### COMPLETE THE FOLLOWING
1. In the piece on the Adèle Blanc-Sec comics, which company publishes the series in album format?
2. Translate this sentence from the piece on the Adèle Blanc-Sec comics into Spanish: "Initially a light-hearted parody of such fiction of the period, it takes on a darker tone as it moves into the post–World War I years and the 1920s."
3. Using the piece on the Adèle Blanc-Sec comics, explain how the series' tone changes over time and what that change goes along with.

### TEXT SEGMENT
- The front cover of the original, 1976 edition of the first album, Adèle et la Bête. It shows Adèle, the eponymous heroine, and the pterodactyl on the rooftops of Paris.

Publication information
- Publisher: Casterman
- Schedule: Varied
- Formats: Original material for the series has been published in the newspaper Sud-Ouest in 1976, the comics anthologies BD #28–39 and (À suivre) #29–33, 76–81, 199–201 and the magazine Télérama #2998–3006.
- Original language: French
- Genre: Action/adventure, historical fantasy, mystery, science fantasy;
- Publication date: 1976 – present

Creative team
- Writer(s): Jacques Tardi
- Penciller(s): Jacques Tardi
- Inker(s): Anne Delobel (1976–78) Jacques Tardi (1980–98) Jean-Luc Ruault (2007)
- Colorist(s): Anne Delobel (1976–78) Jacques Tardi (1980–98) Jean-Luc Ruault (2007)

Reprints
- The series has been reprinted, at least in part, in English.
- Collected editions
- "Pterror Over Paris" and "The Eiffel Tower Demon": ISBN 978-1-60699-382-8
- "The Mad Scientist" and "Mummies on Parade": ISBN 978-1-60699-493-1

= The Extraordinary Adventures of Adèle Blanc-Sec =

Comic book series by Jaques Tardi

The Extraordinary Adventures of Adèle Blanc-Sec (Les Aventures extraordinaires d'Adèle Blanc-Sec) is a gaslamp fantasy comic book series first appearing in 1976 written and illustrated by French comics artist Jacques Tardi and published in album format by Belgian publisher Casterman, sometimes preceded by serialisation in various periodicals, intermittently since then. The comic portrays the titular far-fetched adventures and mystery-solving of its eponymous heroine, herself a writer of popular fiction, in a secret history-infused, gaslamp fantasy version of the early 20th century, set primarily in Paris and prominently incorporating real-life locations and events. Initially a light-hearted parody of such fiction of the period, it takes on a darker tone as it moves into the post–World War I years and the 1920s.

### RECORDED DATA
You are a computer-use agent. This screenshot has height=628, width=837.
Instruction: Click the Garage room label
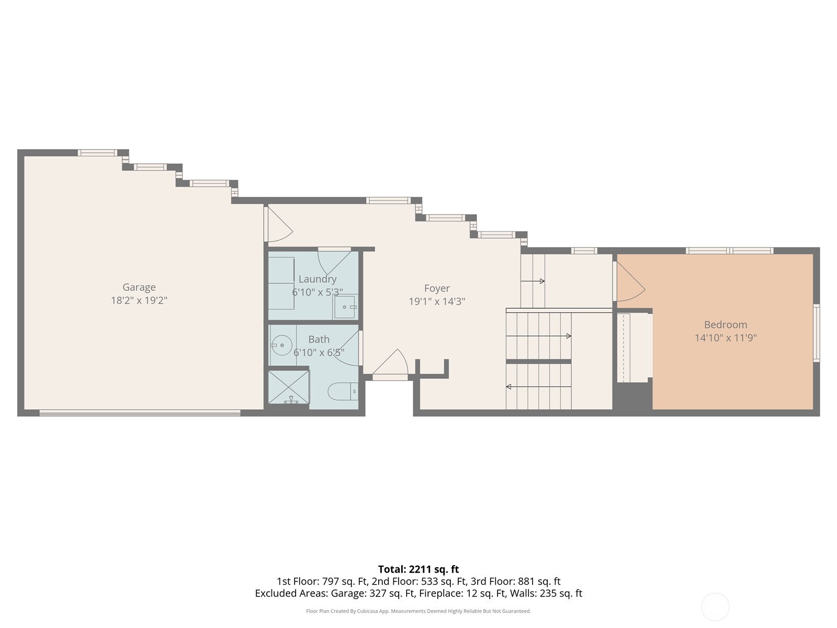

### COMPLETED EXERCISE
1. Casterman, a Belgian publisher.

2. Inicialmente una parodia desenfadada de ese tipo de ficción de la época, adopta un tono más oscuro a medida que avanza hacia los años posteriores a la Primera Guerra Mundial y la década de 1920.

3. The series starts as a light-hearted parody of popular fiction from its period. Its tone grows darker as the stories move into the years after World War I and into the 1920s.